**PASSAGE PROVIDED**

While it will take time to reach pre-2020 levels, even a modest return can:
– ease seat shortages,
– moderate prices during festivals, admissions windows, and major trade shows,
– and reduce the need for transit visas and extra legs on many itineraries.
What travelers should watch for
Costs have been a sore point since the suspension. Indirect routes via Southeast Asia or the Middle East added extra legs, transit visas in some cases, and higher fares around peak periods. With nonstop options back, travelers should watch for:
- Opening fares on new routes, which can be competitive as airlines build load factors
- Seasonal shifts linked to the winter schedule and year-end holidays
- Advance-purchase windows that reward early bookings once schedules are firm
Operationally, winter brings specific demands: fog in North India, airside constraints at busy hubs, and crew rotations across long days. Airlines say the measured restart lets them monitor on-time performance and adjust schedules before adding more routes. For travelers, that means checking final timings close to departure and keeping contact details updated for any re-timings.
Important: Bookings for new routes tend to fill quickly once schedules appear in reservation systems. Those holding existing third-country itineraries may want to compare change fees against potential savings from a nonstop. If your trip involves onward rail or domestic flights, build a little buffer in the first week of operations to reduce stress if timings adjust.
Operational outlook and next steps
Airlines and airports will watch early loads, punctuality, and baggage performance closely. Good data in the first few weeks supports decisions on aircraft size, frequency, and timing. Positive results on the Kolkata–Guangzhou leg could:
- Speed the launch of Delhi–Guangzhou
- Accelerate Delhi–Shanghai
- Open the door for other city pairs later
Officials on both sides point to a simple goal: reliable, safe service. That means meeting every operational requirement, from crew training to ground support and safety audits. The DGCA provides guidance for Indian carriers and coordinates with counterparts for international operations. As routes settle in, travelers can expect clearer schedules, steady frequencies, and more fare options.
Broader significance
The pandemic-era lesson was stark: when air links collapse, people pay — in time, money, and missed moments. Direct flights serve as daily proof that both sides can compartmentalize and manage practical links even as broader issues remain. Officials describe the resumption as a step toward normal routines: visas processed on regular timetables, baggage connecting on same-carrier tickets, and fewer surprises at transit points.
Before 2020, the India–China corridor handled steady flows of business, students, tourists, and family visitors. When those direct paths vanished, the human impact stretched well beyond delayed projects and missed meetings. People skipped weddings, parents met newborns months late, and students deferred classes.
The first IndiGo flight from Kolkata on October 26, 2025 won’t erase those years, but it will make future plans simpler and more affordable. For students planning the spring term, small exporters chasing orders, and families long split by extra stops and long nights in transit halls, that bridge can’t come soon enough.
This Article in a Nutshell
After nearly five years without direct air links, India and China will restore nonstop flights beginning October 26, 2025, when IndiGo launches a daily Kolkata–Guangzhou service. The restart follows technical negotiations and a revised Air Services Agreement, with additional routes planned: IndiGo aims to add Delhi–Guangzhou and Air India intends to resume Delhi–Shanghai before year-end. The phased approach emphasizes operational readiness, safety, and measured growth. Restoring direct connectivity promises shorter travel times, lower costs, and benefits for students, patients, families, exporters, and business travelers. Authorities will monitor early performance metrics—load factors, punctuality, and baggage handling—before expanding frequencies and city pairs.

**BRIEF 1**
How would this sentence from the article above on restored India–China flights read in Spanish: "Airlines and airports will watch early loads, punctuality, and baggage performance closely."
**BRIEF 2**
Answer these questions from the article above on restored India–China flights:
(a) Which airline operates the first flight, and from which city does it depart?
(b) What weather condition in North India does the article list among winter's operational demands?
(c) Which two routes could good results on the Kolkata–Guangzhou leg speed up?

**GIVEN DATA**
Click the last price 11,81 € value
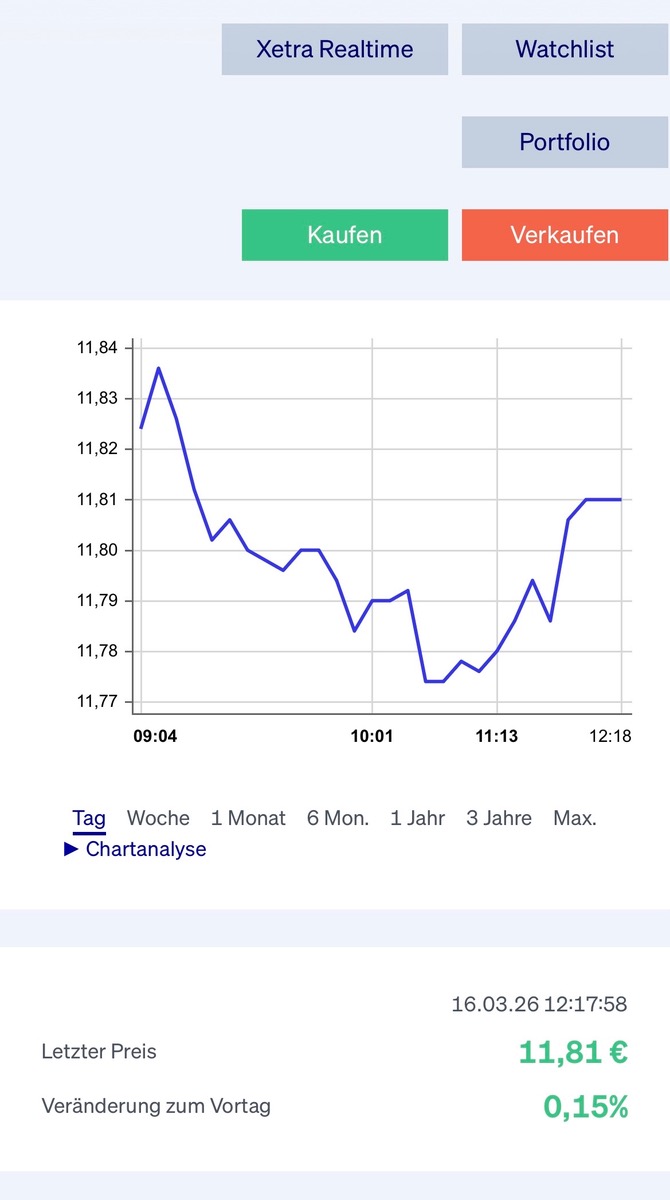 click(573, 1052)
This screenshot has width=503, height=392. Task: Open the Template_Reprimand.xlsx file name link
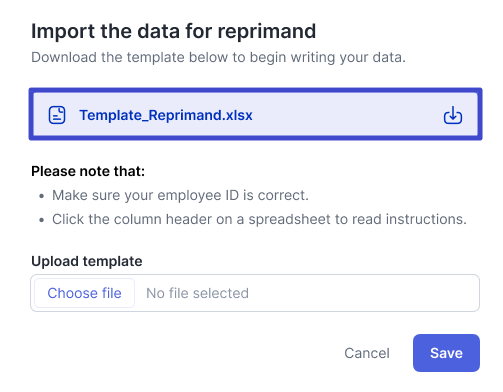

**TASK OUTPUT 1**
Las aerolíneas y los aeropuertos vigilarán de cerca los niveles iniciales de ocupación, la puntualidad y el desempeño en el manejo del equipaje.

**TASK OUTPUT 2**
(a) IndiGo, from Kolkata.
(b) Fog.
(c) Delhi–Guangzhou and Delhi–Shanghai.